**TEXT SHOWN**.
In 2019 Kaminski and his colleagues published a replication of the 2017 study but added titanium dioxide to rats’ food instead of water. They did not find aberrant crypt foci or other indicators of toxicity in the animals. The scientists did get some industry support to do the research, but funders could not see the results until they were published in the peer-reviewed journal Food and Chemical Toxicology. And the researchers did not know which animals had been exposed to titanium dioxide until their analysis was complete.
Back in 1979 the National Cancer Institute also evaluated the potential toxicity of titanium dioxide in food in rats and mice, exposing them to large amounts of the chemical for two full years, which is most of a rat’s lifetime. They found no indication that titanium dioxide in food could cause cancer.
Why might the chemical be less toxic in food than in water? Recent work by nanotoxicology researcher Saji George of McGill University, published in the journal Nanoscale, has provided some insight. George’s lab discovered that proteins and other molecules found in food bind to titanium dioxide nanoparticles, encapsulating their surface, and this makes it harder for the particles to interact with cells and cause damage.
Houdeau says he and his colleagues are currently working on a new study looking at chronic exposure of titanium dioxide through food in mice and expect to publish later this year.
What about titanium dioxide in sunscreen?
Over the past few years, the FDA has evaluated 16 active ingredients in sunscreen, including titanium dioxide. In 2021 the agency concluded that the chemical and zinc oxide were safe and effective. (The other 14 ingredients required additional data to draw any conclusions or were outright unsafe, the FDA said.)
Are there better ways to evaluate titanium dioxide in food?

(Items from a dataset)
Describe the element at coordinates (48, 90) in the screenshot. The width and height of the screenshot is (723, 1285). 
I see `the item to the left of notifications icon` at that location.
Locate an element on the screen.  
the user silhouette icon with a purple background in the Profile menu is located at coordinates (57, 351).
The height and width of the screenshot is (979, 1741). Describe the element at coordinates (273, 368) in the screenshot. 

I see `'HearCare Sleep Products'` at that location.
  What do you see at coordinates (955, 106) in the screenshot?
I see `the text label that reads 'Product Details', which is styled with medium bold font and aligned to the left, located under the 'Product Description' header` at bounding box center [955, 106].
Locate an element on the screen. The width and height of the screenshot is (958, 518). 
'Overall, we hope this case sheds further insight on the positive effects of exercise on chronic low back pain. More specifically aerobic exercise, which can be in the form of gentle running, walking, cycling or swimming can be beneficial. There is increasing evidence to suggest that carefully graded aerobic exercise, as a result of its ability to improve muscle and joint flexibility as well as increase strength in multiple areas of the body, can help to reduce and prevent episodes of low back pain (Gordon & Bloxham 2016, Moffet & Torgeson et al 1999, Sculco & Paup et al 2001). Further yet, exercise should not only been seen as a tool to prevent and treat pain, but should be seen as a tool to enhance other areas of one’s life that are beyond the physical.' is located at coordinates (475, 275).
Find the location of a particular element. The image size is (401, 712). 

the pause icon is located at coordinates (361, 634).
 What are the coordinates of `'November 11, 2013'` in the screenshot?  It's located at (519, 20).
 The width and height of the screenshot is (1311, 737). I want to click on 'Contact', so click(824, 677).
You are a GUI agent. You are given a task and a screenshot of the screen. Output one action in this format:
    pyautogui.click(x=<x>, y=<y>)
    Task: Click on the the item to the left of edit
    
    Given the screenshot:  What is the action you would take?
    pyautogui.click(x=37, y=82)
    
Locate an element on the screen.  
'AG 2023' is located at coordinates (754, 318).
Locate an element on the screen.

**TASK REQUIREMENTS**.
Copy the passage on titanium dioxide word for word, from "Houdeau says he" up to and including "dioxide in food?".

**SOLUTION**.
Houdeau says he and his colleagues are currently working on a new study looking at chronic exposure of titanium dioxide through food in mice and expect to publish later this year.
What about titanium dioxide in sunscreen?
Over the past few years, the FDA has evaluated 16 active ingredients in sunscreen, including titanium dioxide. In 2021 the agency concluded that the chemical and zinc oxide were safe and effective. (The other 14 ingredients required additional data to draw any conclusions or were outright unsafe, the FDA said.)
Are there better ways to evaluate titanium dioxide in food?